When you’re mourning your diagnosis and trying to hold yourself together from the shock, the last thing you want is for some sunny person to tell you to think about everything you’re grateful for.
At such a time, it can be very difficult to think of anything. I, personally, felt a lot of anger, bitterness and even betrayal after I was told I had breast cancer. It wasn’t a great set of feelings to sink into, but that was my reality.
While I tried doing gratitude practices, in the beginning the process was miserable and felt “fake”. The whole notion of being grateful struck me as forced and required me to think about things I didn’t want to focus on.
However, what helped me was making a list. It started out as a list of things about which I could say, “well, at least this didn’t happen” and slowly shifted to “well, this thing made my life easier”. It enabled me to find positives that I had otherwise overlooked.
I wasn’t grateful for getting cancer. But having bosses whose wives had survived breast cancer made it easier for them to understand what I was going through…and also to offer some useful advice (as did their wives).
I didn’t have the luxury of not working throughout treatment, but I was glad that a series of big projects had ended the previous year, so I didn’t have a huge workload waiting for me at the office. And while I really wished I could have had a full-time income, my part-time position meant that I had an easier time shifting my schedule to accommodate appointments and days off following infusions.
Additionally, it was fortunate that the region in which I live had a number of highly lauded cancer centers. And my cancer center offered free counseling by excellent therapists specifically trained to work with cancer patients.
It was also a plus that the summer during which I had my chemo infusions ended up being mild—luckily, since we didn’t have air conditioning—and my fear of enduring nausea through hot summer days never became a reality.

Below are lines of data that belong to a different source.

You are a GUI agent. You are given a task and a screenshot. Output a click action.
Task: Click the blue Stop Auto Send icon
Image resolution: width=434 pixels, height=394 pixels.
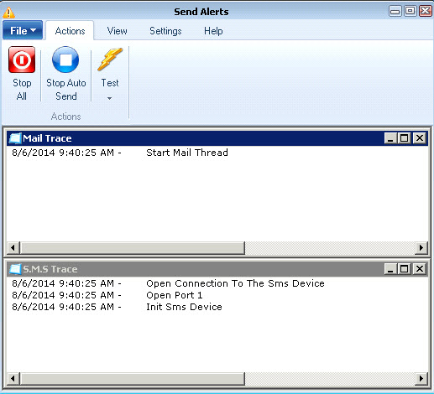[x=65, y=60]
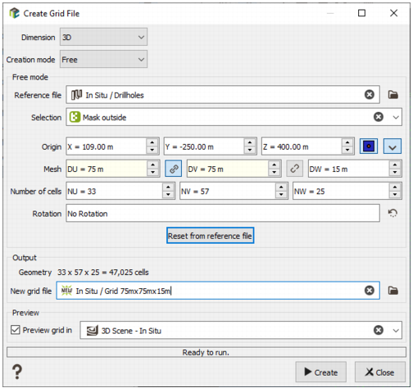413x388 pixels.
Task: Toggle the DU-DV mesh link icon
Action: [x=174, y=169]
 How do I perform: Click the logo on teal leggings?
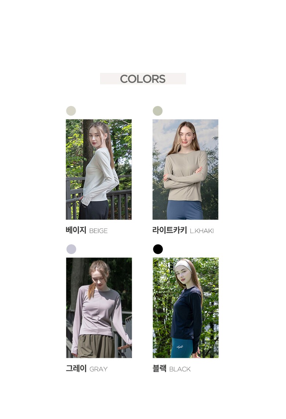180,347
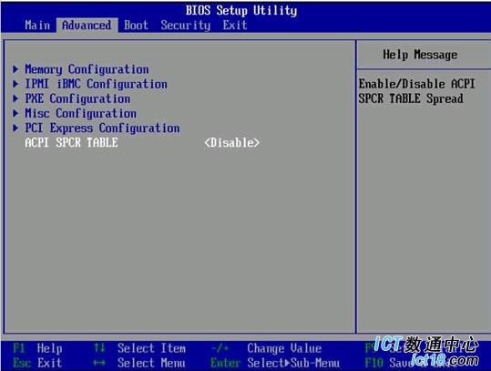The height and width of the screenshot is (371, 491).
Task: Select the ACPI SPCR TABLE label
Action: pyautogui.click(x=71, y=143)
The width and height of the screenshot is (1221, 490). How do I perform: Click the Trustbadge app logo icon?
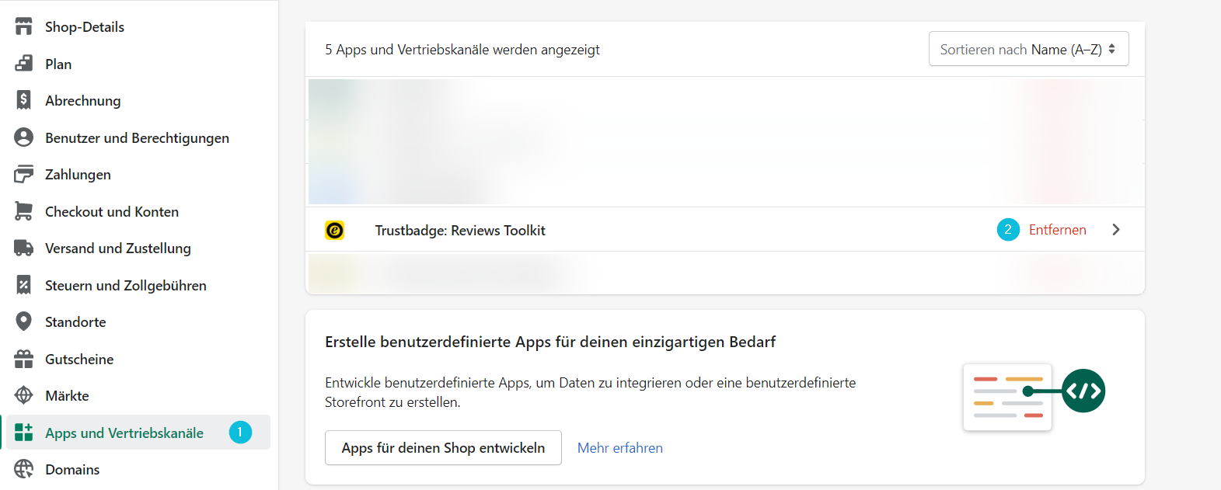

My list got longer and longer.
So little by little, I started to pick through all the things that ended up better than they could have been. I didn’t call it “gratitude” at first because I was still bitter and refused to accept that there was anything to be grateful for. But the more things that came up that made me realize how much better the situation had turned out…the easier it was to finally come around to the idea that, even in the midst of the crappiest-thing-that-could-happen, there truly were things that I could l squeeze out a bit of gratitude for.
It took time. But when I loosened my grip on bitterness, I allowed in a swell of gratefulness, so much so that it was almost overwhelming how, if I had to get cancer, if it truly had to happen, there were so many things that had gone right. I started feeling so much better emotionally.

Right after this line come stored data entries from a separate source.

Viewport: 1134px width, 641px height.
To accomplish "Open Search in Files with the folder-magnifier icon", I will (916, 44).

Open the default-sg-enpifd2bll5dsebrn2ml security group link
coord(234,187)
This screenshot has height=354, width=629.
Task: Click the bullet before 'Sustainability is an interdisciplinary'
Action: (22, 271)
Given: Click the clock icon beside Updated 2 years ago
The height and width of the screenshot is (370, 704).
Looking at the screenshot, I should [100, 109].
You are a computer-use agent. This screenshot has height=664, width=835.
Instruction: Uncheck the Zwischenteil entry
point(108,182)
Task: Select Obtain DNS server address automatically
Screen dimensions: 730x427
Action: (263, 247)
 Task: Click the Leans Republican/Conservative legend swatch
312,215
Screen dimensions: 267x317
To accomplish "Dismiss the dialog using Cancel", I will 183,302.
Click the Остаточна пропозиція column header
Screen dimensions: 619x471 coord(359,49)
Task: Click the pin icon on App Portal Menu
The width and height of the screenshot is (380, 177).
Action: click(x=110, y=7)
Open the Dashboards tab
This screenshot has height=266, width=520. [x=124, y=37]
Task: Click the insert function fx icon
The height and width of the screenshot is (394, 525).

So my advice to anyone who wants to try out that “gratitude stuff” to see why it’s so great for your mental health: be gentle, start slowly and don’t tell anyone you’re doing it. This is a private practice for you. When you finally allow yourself to zero in on those little things that aren’t so bad or are kind of fortuitous given the situation, you may find that they buoy your spirits.
That’s all it takes. Not need to rush. Let the appreciation come to you.